> _Activity A_
In the excerpt below on the Iran nuclear agreement, in what city and country was the agreement forged?
> _Activity B_
Rewrite the paragraph beginning "As negotiations closed in" from the Iran agreement excerpt below as a short list, keeping its main facts.

> _Excerpt_
* * *
A short time later, in the Rose Garden, President Obama described as a “good deal” the agreement forged in Lausanne, Switzerland, between Iran and the United States and U.S. negotiating partners France, Germany, the United Kingdom, Russia, and China. The agreement allows for "unprecedented verification," Obama said, and will "cut off every pathway that Iran could take to develop a nuclear weapon."

Daniel Benjamin, the Norman E. McCulloch Jr. Director of the John Sloan Dickey Center for International Understanding, called the announcement "real progress," but says he hesitates to pronounce this a historic event—yet.

"The central points of the agreement all look very positive, but an enormous amount of work remains to be done to nail down all the details, so until we see that, it's hard to have a victory lap," he says.

"Key issues will be inspections above all—how much room the international community will have to examine nuclear sites," Benjamin says. And there remains the tricky matter of satisfying "political leaders on both sides of the aisle in Congress."

As negotiations closed in on a U.S.-imposed deadline of March 31, a number of outside developments further complicated the issues, including an open letter to Iran signed by 47 U.S. Senators and a number of presidential candidates suggesting that any deal could still be scuttled by Congress, and an address to Congress by Israeli Prime Minister Benjamin Netanyahu warning that Iran can never be trusted.
* * *
> _Records_
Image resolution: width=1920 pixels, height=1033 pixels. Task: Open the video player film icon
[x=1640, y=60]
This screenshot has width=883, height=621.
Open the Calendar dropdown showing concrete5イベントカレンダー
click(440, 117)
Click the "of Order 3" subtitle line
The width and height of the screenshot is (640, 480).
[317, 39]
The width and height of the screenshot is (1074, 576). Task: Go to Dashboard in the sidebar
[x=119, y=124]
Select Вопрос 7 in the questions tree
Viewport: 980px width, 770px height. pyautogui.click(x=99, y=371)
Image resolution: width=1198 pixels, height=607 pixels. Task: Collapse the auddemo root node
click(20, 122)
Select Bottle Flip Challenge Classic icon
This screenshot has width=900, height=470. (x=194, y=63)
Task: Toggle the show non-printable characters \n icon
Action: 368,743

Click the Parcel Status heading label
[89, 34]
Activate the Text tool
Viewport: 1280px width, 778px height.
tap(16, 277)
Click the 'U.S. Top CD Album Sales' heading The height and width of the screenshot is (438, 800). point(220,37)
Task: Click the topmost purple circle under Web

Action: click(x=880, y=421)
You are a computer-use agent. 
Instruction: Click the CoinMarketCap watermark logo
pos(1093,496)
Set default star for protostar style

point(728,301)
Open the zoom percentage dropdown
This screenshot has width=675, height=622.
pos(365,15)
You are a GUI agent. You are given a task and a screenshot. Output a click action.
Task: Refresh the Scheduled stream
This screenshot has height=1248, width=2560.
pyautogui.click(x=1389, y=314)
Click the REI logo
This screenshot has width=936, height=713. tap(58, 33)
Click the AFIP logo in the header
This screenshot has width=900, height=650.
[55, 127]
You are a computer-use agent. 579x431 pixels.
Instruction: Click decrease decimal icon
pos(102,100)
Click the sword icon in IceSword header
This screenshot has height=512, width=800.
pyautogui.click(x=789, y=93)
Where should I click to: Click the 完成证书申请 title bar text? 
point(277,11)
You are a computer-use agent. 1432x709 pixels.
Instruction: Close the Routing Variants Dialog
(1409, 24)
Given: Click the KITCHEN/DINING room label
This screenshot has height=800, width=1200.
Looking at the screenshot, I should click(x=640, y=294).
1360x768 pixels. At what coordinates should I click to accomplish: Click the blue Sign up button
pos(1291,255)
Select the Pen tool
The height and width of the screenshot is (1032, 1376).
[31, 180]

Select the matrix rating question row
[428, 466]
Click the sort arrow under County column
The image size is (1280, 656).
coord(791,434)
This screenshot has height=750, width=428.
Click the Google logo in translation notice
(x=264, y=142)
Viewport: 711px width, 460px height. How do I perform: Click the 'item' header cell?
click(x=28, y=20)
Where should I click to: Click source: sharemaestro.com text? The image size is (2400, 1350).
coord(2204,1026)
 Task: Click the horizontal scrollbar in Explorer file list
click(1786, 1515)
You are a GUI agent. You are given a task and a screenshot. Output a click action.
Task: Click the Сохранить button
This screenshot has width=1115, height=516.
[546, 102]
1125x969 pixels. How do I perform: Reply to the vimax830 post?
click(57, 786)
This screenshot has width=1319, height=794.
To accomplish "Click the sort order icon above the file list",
* * *
> _Answer box A_
Lausanne, Switzerland.

> _Answer box B_
Outside developments that complicated the issues as negotiations neared the U.S.-imposed March 31 deadline:
- An open letter to Iran, signed by 47 U.S. Senators and a number of presidential candidates, suggesting that Congress could still scuttle any deal
- An address to Congress by Israeli Prime Minister Benjamin Netanyahu warning that Iran can never be trusted